[Task inputs — start]

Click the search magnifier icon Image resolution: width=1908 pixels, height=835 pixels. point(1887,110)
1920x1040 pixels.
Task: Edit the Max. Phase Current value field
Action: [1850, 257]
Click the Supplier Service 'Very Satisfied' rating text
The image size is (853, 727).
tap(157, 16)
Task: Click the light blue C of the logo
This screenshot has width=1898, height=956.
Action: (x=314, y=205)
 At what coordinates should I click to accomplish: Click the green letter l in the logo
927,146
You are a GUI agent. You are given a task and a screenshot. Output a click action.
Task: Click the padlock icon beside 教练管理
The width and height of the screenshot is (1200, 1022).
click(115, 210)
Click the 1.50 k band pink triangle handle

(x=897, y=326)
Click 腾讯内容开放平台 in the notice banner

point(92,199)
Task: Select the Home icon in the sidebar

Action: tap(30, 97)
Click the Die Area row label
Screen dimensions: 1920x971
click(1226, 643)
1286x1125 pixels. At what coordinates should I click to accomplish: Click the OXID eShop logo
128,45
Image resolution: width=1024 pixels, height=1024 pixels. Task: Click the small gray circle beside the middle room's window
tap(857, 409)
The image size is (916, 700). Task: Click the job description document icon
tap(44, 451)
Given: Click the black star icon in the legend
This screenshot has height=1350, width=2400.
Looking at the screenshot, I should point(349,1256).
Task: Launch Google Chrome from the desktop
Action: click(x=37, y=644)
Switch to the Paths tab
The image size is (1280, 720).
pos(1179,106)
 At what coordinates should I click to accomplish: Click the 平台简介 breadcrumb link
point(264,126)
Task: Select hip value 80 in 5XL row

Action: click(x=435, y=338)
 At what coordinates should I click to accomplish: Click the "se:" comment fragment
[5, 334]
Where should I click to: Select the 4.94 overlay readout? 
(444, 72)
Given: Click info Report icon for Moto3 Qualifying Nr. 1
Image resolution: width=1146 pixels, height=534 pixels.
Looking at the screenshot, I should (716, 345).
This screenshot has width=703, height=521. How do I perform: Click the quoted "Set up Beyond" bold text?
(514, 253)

[Task inputs — finish]

-- What to do --
Retype only this portion of the data above: the line containing "Click 腾讯内容开放平台 in the notice banner", the line containing "Given: Click the", and all lines between them, exactly.

-- Final answer --
Click 腾讯内容开放平台 in the notice banner

point(92,199)
Task: Select the Home icon in the sidebar

Action: tap(30, 97)
Click the Die Area row label
Screen dimensions: 1920x971
click(1226, 643)
1286x1125 pixels. At what coordinates should I click to accomplish: Click the OXID eShop logo
128,45
Image resolution: width=1024 pixels, height=1024 pixels. Task: Click the small gray circle beside the middle room's window
tap(857, 409)
The image size is (916, 700). Task: Click the job description document icon
tap(44, 451)
Given: Click the black star icon in the legend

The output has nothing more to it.